### [PASSAGE GIVEN]

The War Prayer (1905)
Mark Twain (1835-1910)
85 pages
To Dan Beard, who dropped in to see him,
Clemens read the “War Prayer,” stating that
he had read it to his daughter Jean,
and others, who had told him he must not
print it, for it would be regarded as sacrilege.
“Still, you are going to publish it, are you not?”
Clemens, pacing up and down the room
in his dressing gown and slippers,
shook his head.
“No,” he said, “I have told the whole truth
in that, and only dead men can tell the truth
in this world.
“It can be published after I am dead.”
From: Mark Twain, A Biography by Albert Bigelow Paine
Harper & Brothers, 1912
This recollection serves as the Forward to The War Prayer by Mark Twain. (Twain’s real name was Samuel Clemens; Dan Beard was an illustrator who work on several of Twain’s books.) Reading The War Prayer one can understand Twain’s hesitation. This powerful short story represents a carefully crafted indictment of the feverish righteousness and thoughtless jingoism that leads to the glorification of war, and that can bring forth cheering crowds of soldiers, their loved ones and also their envious “neighbors and friends who had no sons and brothers to send forth to the field of honor, there to win for the flag or failing, die the noblest of noble deaths.”
In the story, Twain turns the tables on these cheering masses as they gather in church before the troops head for the front, where the preacher beseeches God to watch over “our noble young soldiers and aid … them in their patriotic work; … [and] help them to crush the foe.” As the preacher finishes his rousing speech “an aged stranger” enters the church, and ascends to where the preacher stands before the crowd. After some moments silently staring down at the crowd, he announces to them “I come from the Throne --- bearing a message from Almighty God,” and proceeds to describe to them the “full import,” the “unspoken” in what they have asked of God. He lays bare for the crowd the gruesome reality behind their requests to God, the horror of the war for which they cheer so mightily.

### [Text and item location entries]
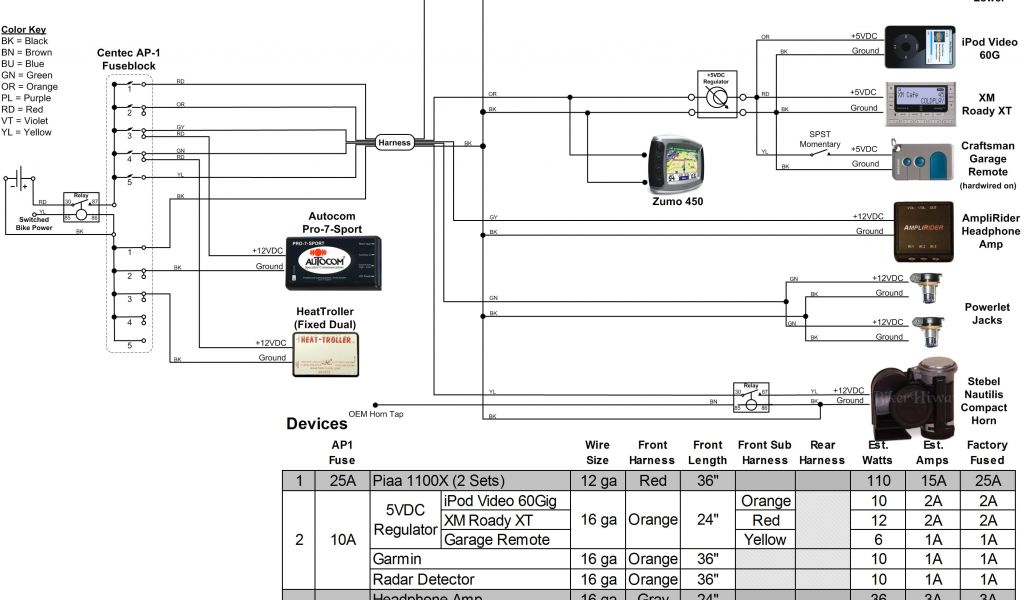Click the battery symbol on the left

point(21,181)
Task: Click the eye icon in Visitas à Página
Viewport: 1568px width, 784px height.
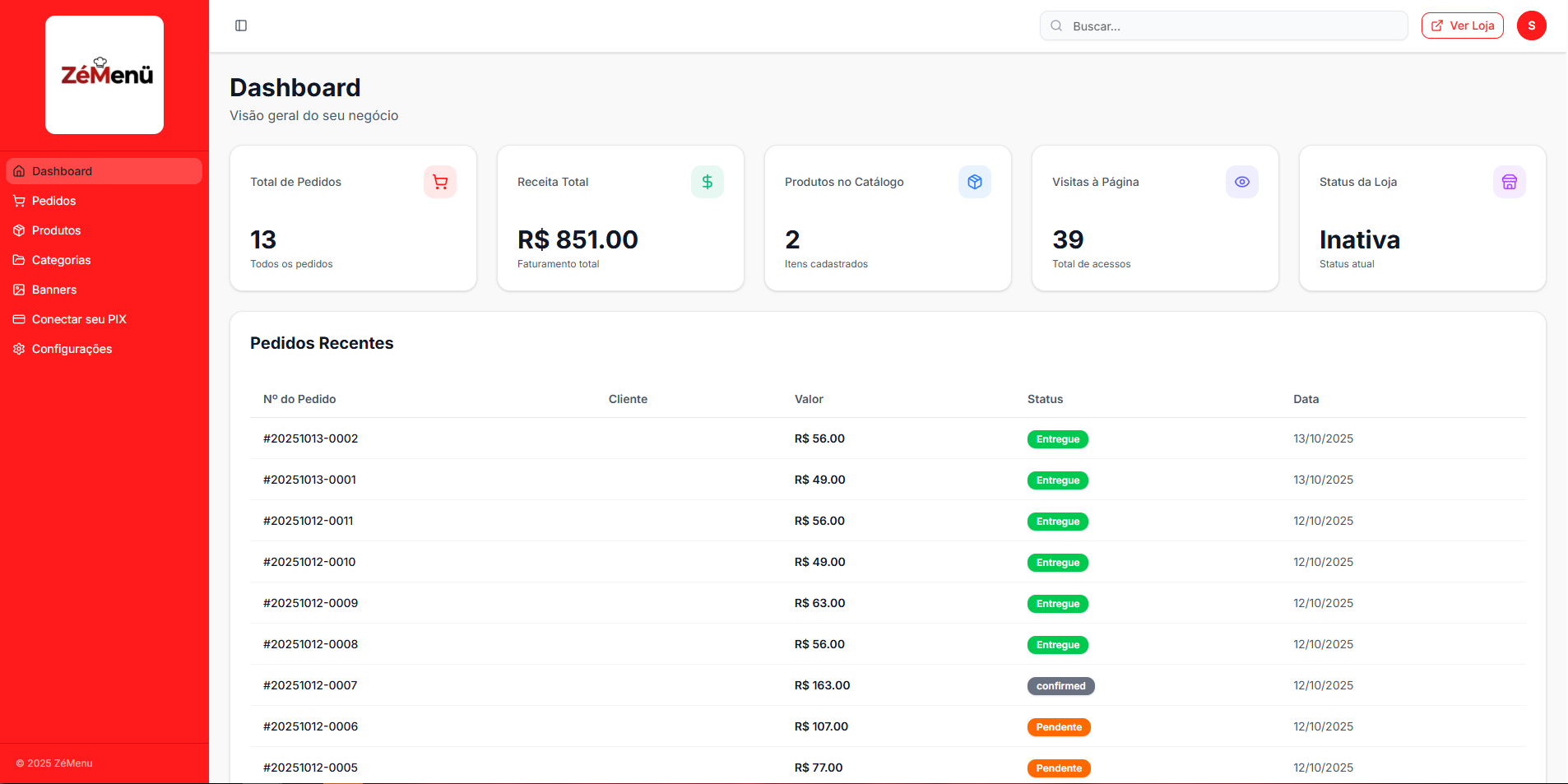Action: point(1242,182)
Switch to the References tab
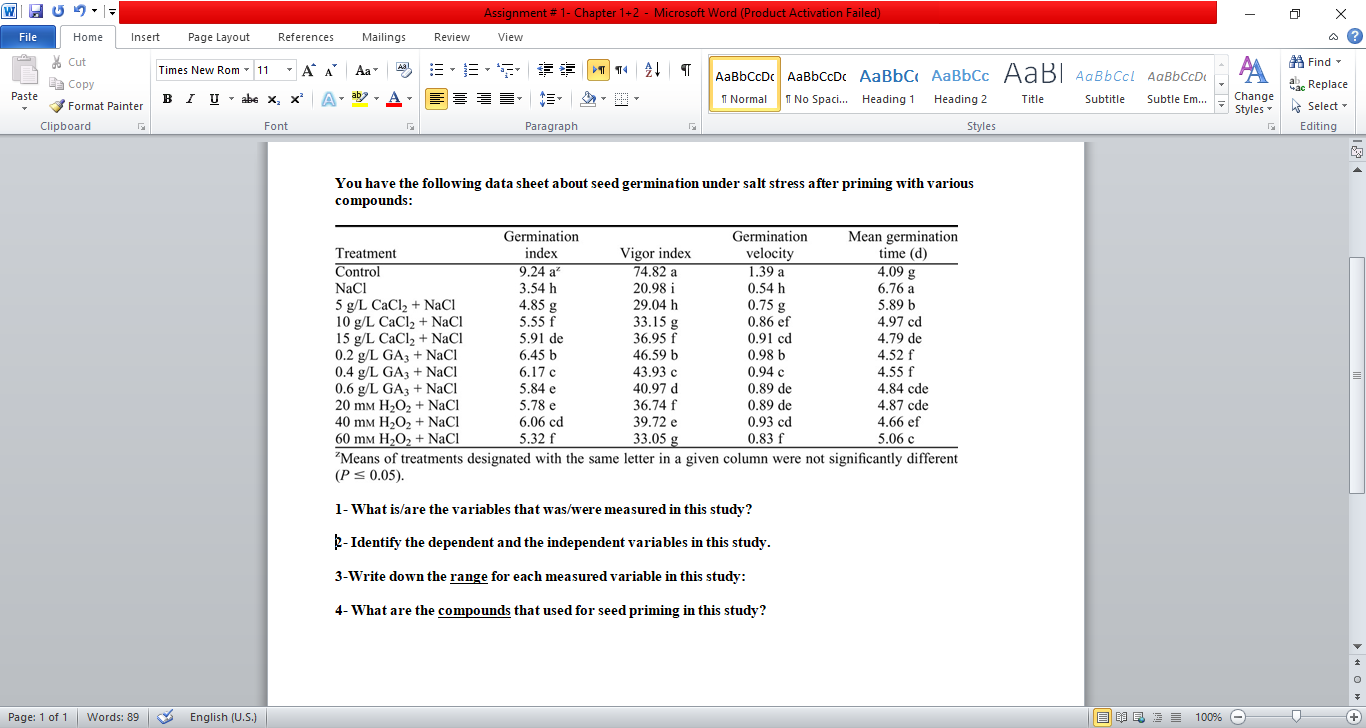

### [YOUR TASK]
Reproduce word for word the part of the passage on The War Prayer that starts at "Mark Twain (1835-1910)" and ends at "shook his head.".

### [THE REPLY]
Mark Twain (1835-1910)
85 pages
To Dan Beard, who dropped in to see him,
Clemens read the “War Prayer,” stating that
he had read it to his daughter Jean,
and others, who had told him he must not
print it, for it would be regarded as sacrilege.
“Still, you are going to publish it, are you not?”
Clemens, pacing up and down the room
in his dressing gown and slippers,
shook his head.